§ Geëxtraheerde tekst:
════════
Op het eerste gezicht zal er onder de Omgevingswet weinig veranderen ten opzichte van het huidige recht voor wat betreft de handhaving. De handhavingsinstrumenten blijven immers dezelfde en staan grotendeels in de Awb, terwijl de bijzondere handhavingsbepalingen in de Omgevingswet (hoofdstuk 18) voor het merendeel overgenomen zijn uit de Wabo. Toch zijn er genoeg veranderingen die de aandacht verdienen. In dit blog vertel ik je daar meer over.
Meer handhaving
De belangrijkste wijziging vanuit handhavingsperspectief is dat er minder vergunningen komen en meer algemene regels en zorgplichten. Dat betekent dat er minder vaak vooraf getoetst wordt en dat er vaker achteraf gehandhaafd zal moeten worden. Handhaving neemt dus in feite een deel van de taken over die voorheen in het kader van de vergunningverlening werden verricht. Dat betekent dus meer handhavingsprocedures na 1 januari 2024.
Meer flexibiliteit betekent minder rechtszekerheid
Het doel van de wetgever bij het voorzien in minder vergunningen en meer algemene regels en zorgplichten is om meer flexibiliteit te bewerkstelligen. De flexibiliteit waarin de Omgevingswet voorziet, gaat echter wel ten koste van de rechtszekerheid. Flexibiliteit en rechtszekerheid zijn immers communicerende vaten. Voor bedrijven en burgers is die rechtszekerheid juist belangrijk, want je wilt gewoon weten waar je aan toe bent. Het is daarom te verwachten dat burgers en bedrijven gaan proberen om – via handhavingsprocedures – die duidelijkheid alsnog te krijgen. Ook daarom verwacht ik meer handhavingsprocedures.
════════
§ Opdracht:
Schrijf het vervolg van de tekst over handhaving onder de Omgevingswet, aansluitend op de laatste zin. De gegevens hierna komen uit een andere bron dan de tekst over handhaving onder de Omgevingswet.
════════
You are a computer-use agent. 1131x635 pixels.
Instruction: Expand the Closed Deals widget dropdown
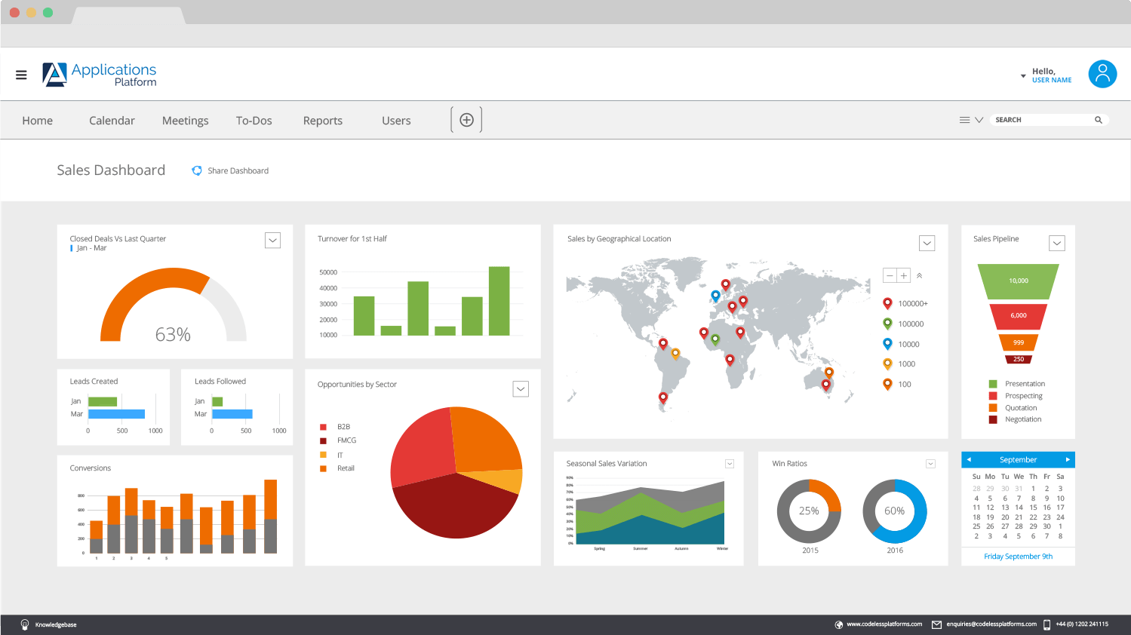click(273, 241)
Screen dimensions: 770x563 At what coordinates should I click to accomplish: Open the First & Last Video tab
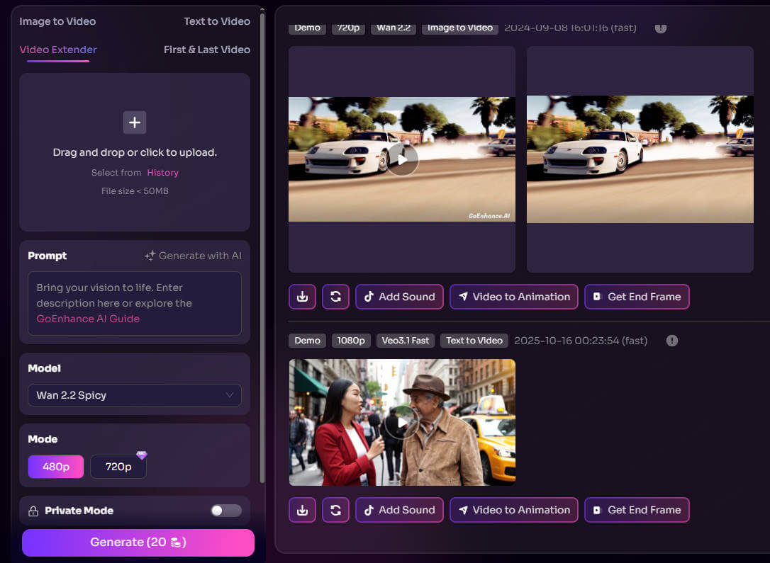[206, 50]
════════
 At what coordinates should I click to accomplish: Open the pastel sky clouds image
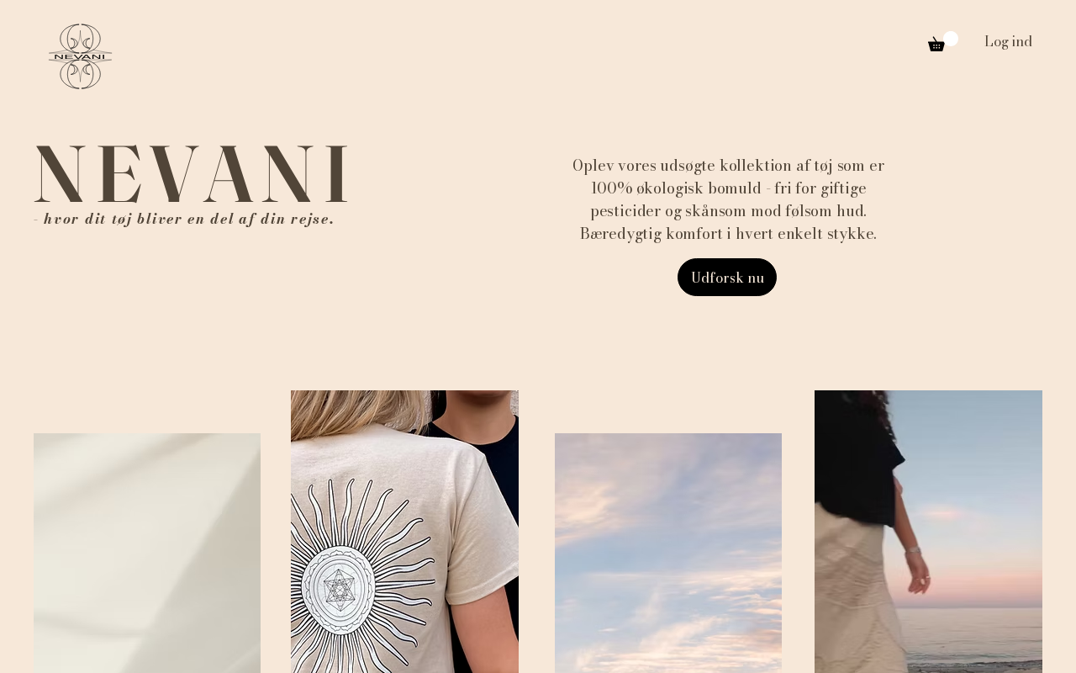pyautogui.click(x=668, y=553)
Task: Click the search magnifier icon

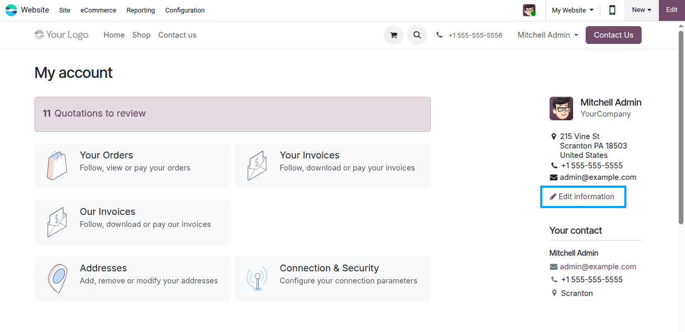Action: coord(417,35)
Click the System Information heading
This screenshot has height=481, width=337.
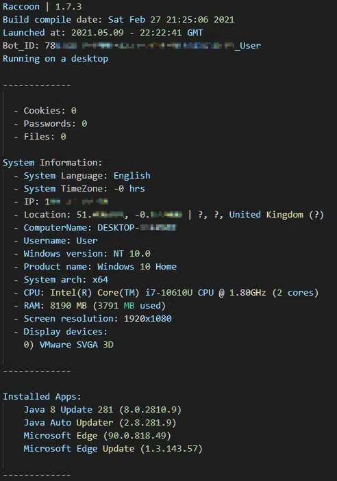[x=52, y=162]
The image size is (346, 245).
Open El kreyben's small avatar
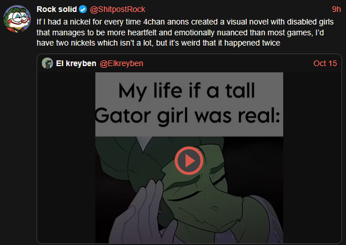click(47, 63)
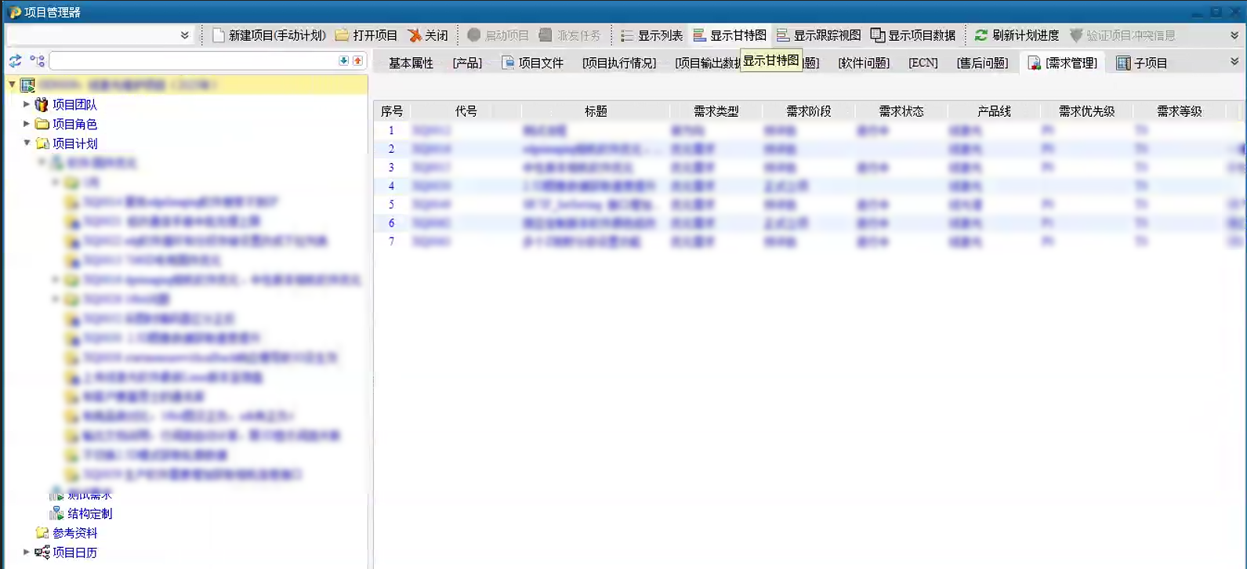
════════
§ Resultaat:
Uitbreiding zorgplichten
De Omgevingswet voorziet in algemene zorgplichten (artikel 1.6, 1.7 en 1.7a Omgevingswet) en daarnaast in specifieke zorgplichten die zien op bepaalde activiteiten (bijvoorbeeld artikel 2.11 Bal). De wetgever heeft in artikel 1.8 Omgevingswet geregeld dat de algemene zorgplichten terugtreden als er een bijzondere regel geldt (bijvoorbeeld een bijzondere wettelijke regeling, of een vergunningvoorschrift). Voor de specifieke zorgplichten geldt echter dat die naast de andere regels gehandhaafd kunnen worden. Met andere woorden, onder de Omgevingswet lijkt het mogelijk dat iets is toegestaan op grond van de vergunningvoorschriften, maar toch verboden is vanwege een zorgplicht.
De vraag hoe de specifieke zorgplicht zich precies gaat verhouden tot de voorschriften in een omgevingsvergunning is een heet hangijzer. In het huidige stelsel weet je met een vergunning precies waar je aan toe bent, daar passen bedrijven hun processen op aan. Na invoering van de Omgevingswet kunnen er naast de vergunning ook specifieke zorgplichten gelden waar je je aan moet houden. Dit kan betekenen dat jouw gedragingen zijn toegestaan op grond van de vergunning en tegelijkertijd niet zijn toegestaan vanwege de zorgplicht. Dat is behoorlijk rechtsonzeker. Het is dus te hopen dat de verhouding tussen de specifieke zorgplicht en bijzondere regels voor een activiteit snel verduidelijkt wordt door de bestuursrechter.
Bouwstop weg
De wetgever heeft met de komst van de Omgevingswet ervoor gekozen om de bouwstopbevoegdheid van artikel 5.17 Wabo te schrappen. Een bouwstop is, aldus de wetgever, gewoon een vorm van bestuursdwang en het artikel voegt bij nader inzien dus niets toe. De vraag is echter of dat wel zo is. Ten aanzien van de bouwstop lijkt de Afdeling toch net andere rechtspraak te hanteren dan ten aanzien van overige vormen van bestuursdwang. Zo lijkt een bouwstop als ordemaatregel eerder aanvaardbaar in geval waarin sterke twijfels zijn over de overtreding, dan een reguliere last onder bestuursdwang zou zijn. Het is daarom de vraag of het schrappen van de bouwstop niet onbedoelde nadelige consequenties gaat hebben voor de mogelijkheden om effectief bouwovertredingen te beëindigen.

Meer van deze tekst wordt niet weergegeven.